→ **EXTRAIT À LIRE**
------------------------

6Le second registre est plus circonstanciel. Face à la montée du nationalisme hindou et la multiplication des violences, les dirigeants du christianisme indien réagissent de deux manières. Ils tentent d’« indigéniser » leur pratique, tendance auquel le Vatican – pour les catholiques – mettra un frein mais à laquelle la Voix des Dalit ne trouve rien à redire quand il s’agit de s’inspirer des « peuples originels ». Ils se contentent de soutenir avec insistance que les Dalit (ex-Intouchables ou hors-castes pour les missionnaires) sont au moins aussi anciens et liés à la terre que les adivasi (tribaux). Les responsables de la chrétienté réagissent aux tensions en négociant, y compris avec le RSS et la Vishva Hindu Parishad. Dans ce contexte la hiérarchie catholique sera plusieurs fois accusée de tiédeur et de tendance au compromis, faiblesses associées à l’influence d’ex-Brahmanes au sein des institutions catholiques180. Ils sont accusés de ne mettre guère d’ardeur pour soutenir les revendications des chrétiens dalit, privés de la possibilité de bénéficier des quotas d’embauche181. Un Brahmane reste un Brahmane et la vérité du Christ montre ses limites. Après 1992 puis 1994, avec la conversion de Rajshekhar au bouddhisme, les relations de la revue avec la chrétienté seront réévaluées en termes d’allégeance. Les ecclésiastiques qui reconnaissent la prééminence d’Ambedkar182 seront jugés favorablement, les autres étant mis à l’index...
7Les musulmans constituent un groupe social plus important (11,6 % de la population en 1991) mais un potentiel politique très fragmenté. Vis-à-vis d’eux le discours de la Voix des Dalit a connu une évolution plus profonde. Il n’est pas certain que les conversions d’hindous à l’islam aient été plus nombreuses que celles d’hindous au christianisme ou des « retours » musulmans à l’hindouisme durant les deux décennies passées. Elles ont en revanche connu une publicité très importante à partir de 1981, quand un village entier de membres de basses castes est entré dans la religion de Mohammed à Minakshipuram, dans le Sud tamoul183. Contrairement à ce qui se passe à propos des chrétiens, la communauté musulmane s’est trouvée au centre des grandes controverses et des conflits qui ont agité la péninsule indienne. Il n’y a pas que le prosélytisme.

------------------------

→ **LES DONNÉES**
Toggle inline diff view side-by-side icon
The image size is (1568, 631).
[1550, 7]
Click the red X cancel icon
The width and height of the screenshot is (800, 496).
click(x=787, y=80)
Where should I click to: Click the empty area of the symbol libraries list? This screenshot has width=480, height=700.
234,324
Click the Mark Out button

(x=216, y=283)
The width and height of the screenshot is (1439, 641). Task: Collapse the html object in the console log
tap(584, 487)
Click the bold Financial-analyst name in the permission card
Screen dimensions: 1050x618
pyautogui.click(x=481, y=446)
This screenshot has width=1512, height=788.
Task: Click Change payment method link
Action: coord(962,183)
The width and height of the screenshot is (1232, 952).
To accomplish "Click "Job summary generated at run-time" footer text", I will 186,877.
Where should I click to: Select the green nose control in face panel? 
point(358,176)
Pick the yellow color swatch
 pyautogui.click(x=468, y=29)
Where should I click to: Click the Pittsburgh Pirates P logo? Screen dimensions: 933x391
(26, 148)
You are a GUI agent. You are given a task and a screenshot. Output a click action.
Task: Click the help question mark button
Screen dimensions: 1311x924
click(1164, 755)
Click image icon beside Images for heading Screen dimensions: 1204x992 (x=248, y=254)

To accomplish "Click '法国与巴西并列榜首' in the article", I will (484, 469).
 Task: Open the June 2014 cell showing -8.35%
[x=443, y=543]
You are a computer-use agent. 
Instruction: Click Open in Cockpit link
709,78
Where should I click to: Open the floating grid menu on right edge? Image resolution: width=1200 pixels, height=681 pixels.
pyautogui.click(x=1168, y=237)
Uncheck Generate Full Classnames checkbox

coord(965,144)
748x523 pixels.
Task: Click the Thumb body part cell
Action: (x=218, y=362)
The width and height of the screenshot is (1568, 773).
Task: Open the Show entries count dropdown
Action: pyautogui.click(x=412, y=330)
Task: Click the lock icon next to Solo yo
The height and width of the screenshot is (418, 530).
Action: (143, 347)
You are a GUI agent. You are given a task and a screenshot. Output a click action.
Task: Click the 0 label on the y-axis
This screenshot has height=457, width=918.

------------------------

→ **LISTE DES TÂCHES**
(1) Traduisez en anglais cette phrase de l'extrait sur la Voix des Dalit : « Un Brahmane reste un Brahmane et la vérité du Christ montre ses limites. »
(2) Recopiez telle quelle la partie des enregistrements qui part de la ligne contenant « Task: Open the June 2014 cell showing -8.35% » et va jusqu'à la fin des enregistrements, cette première ligne comprise.
Les enregistrements n'ont aucun lien avec l'extrait.

→ **RÉSULTATS PAR TÂCHE**
(1) A Brahmin remains a Brahmin, and the truth of Christ shows its limits.

(2)
 Task: Open the June 2014 cell showing -8.35%
[x=443, y=543]
You are a computer-use agent. 
Instruction: Click Open in Cockpit link
709,78
Where should I click to: Open the floating grid menu on right edge? Image resolution: width=1200 pixels, height=681 pixels.
pyautogui.click(x=1168, y=237)
Uncheck Generate Full Classnames checkbox

coord(965,144)
748x523 pixels.
Task: Click the Thumb body part cell
Action: (x=218, y=362)
The width and height of the screenshot is (1568, 773).
Task: Open the Show entries count dropdown
Action: pyautogui.click(x=412, y=330)
Task: Click the lock icon next to Solo yo
The height and width of the screenshot is (418, 530).
Action: (143, 347)
You are a GUI agent. You are given a task and a screenshot. Output a click action.
Task: Click the 0 label on the y-axis
This screenshot has height=457, width=918.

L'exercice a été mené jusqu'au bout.